HHMI grants connect research institutions with local schools
June 21, 2007
On June 21, the Howard Hughes Medical Institute formally announced that VCU was the recipient of a $750,000 grant to implement programs targeting teachers, community members and students highlighting applied systems biology. Some of these programs will involve hands-on workshops at the VCU Rice Center. Dr Richard Rezba, Director of the Center for Life Sciences Education is PI on this grant, which was one of only 32 awarded out of 297 applications.
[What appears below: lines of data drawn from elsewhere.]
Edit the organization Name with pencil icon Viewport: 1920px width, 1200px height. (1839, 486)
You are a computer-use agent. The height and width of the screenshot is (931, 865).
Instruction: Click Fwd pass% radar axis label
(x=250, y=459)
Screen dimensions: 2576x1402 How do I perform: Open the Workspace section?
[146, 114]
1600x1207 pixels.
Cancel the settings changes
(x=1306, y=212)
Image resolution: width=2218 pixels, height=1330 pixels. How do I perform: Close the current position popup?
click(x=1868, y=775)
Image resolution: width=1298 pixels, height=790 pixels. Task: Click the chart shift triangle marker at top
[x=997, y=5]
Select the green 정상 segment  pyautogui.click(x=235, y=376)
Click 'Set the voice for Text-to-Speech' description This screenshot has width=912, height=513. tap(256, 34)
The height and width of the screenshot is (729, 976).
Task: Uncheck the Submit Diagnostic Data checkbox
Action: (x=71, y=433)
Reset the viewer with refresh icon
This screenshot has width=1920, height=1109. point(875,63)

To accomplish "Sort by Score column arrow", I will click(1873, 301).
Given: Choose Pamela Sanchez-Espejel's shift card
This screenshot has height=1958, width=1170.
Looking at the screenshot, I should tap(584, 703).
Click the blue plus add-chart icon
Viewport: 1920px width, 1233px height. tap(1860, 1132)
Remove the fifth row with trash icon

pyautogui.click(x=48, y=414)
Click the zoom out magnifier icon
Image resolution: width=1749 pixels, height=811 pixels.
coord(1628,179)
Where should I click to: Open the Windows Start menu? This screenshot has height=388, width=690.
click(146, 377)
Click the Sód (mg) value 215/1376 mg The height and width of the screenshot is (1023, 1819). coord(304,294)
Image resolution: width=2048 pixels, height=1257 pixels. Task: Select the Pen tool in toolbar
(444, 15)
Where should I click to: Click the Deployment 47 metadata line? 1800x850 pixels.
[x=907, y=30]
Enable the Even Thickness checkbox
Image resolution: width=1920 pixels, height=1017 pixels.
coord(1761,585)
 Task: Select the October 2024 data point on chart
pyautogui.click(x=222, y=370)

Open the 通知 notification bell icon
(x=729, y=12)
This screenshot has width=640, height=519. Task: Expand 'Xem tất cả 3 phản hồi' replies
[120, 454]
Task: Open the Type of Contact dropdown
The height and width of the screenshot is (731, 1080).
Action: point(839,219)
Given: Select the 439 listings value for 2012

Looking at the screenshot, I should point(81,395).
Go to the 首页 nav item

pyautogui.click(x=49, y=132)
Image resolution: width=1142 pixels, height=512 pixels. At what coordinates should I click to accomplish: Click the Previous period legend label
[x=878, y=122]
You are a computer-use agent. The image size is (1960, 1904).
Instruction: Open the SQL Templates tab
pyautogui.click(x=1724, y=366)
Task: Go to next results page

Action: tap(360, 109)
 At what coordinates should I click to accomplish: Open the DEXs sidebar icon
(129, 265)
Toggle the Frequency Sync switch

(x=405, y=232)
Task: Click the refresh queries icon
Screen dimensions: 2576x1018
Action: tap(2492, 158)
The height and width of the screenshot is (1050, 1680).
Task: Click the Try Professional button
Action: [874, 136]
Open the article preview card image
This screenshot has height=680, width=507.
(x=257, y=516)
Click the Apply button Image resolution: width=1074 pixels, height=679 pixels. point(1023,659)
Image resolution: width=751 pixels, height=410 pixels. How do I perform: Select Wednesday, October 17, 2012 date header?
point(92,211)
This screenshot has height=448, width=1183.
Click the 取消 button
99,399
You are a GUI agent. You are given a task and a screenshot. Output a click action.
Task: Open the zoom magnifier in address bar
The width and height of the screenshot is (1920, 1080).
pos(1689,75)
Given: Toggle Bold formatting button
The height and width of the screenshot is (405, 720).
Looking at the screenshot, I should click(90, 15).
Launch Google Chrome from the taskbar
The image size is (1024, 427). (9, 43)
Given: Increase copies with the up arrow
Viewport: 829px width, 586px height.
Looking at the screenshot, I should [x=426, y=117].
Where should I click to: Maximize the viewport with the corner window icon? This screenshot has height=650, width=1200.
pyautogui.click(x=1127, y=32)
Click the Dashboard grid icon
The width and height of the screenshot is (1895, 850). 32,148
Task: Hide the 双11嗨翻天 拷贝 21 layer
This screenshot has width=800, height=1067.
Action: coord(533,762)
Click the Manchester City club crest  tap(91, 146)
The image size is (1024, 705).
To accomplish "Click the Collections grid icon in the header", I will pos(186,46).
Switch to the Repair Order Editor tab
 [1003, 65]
Virginia is for science lovers
As researchers generate vast quantities of data about individual genes, proteins and signaling pathways, scientists are realizing that true understanding of complex biological systems requires studying how these components work together. By focusing on the cell or organism as a whole, rather than merely the sum of its parts, systems biologists hope to open new avenues to understanding, preventing and treating disease. To help train future scientists to think like systems biologists, VCU in Richmond is taking a similarly integrated approach. It will use its $750,000 grant from HHMI to implement programs targeting teachers, community members and students at many educational levels. Graduate students and postdoctoral fellows will introduce kindergarten through 12th grade science teachers to research techniques in workshops highlighting applied systems biology. This training will help teachers create activities that encourage students to design and conduct their own scientific inquiries. The HHMI grant will also support development of a systems biology component to VCU’s popular “Secrets of the Sequence” public education campaign, through which educators can download videos and accompanying lesson plans and activities.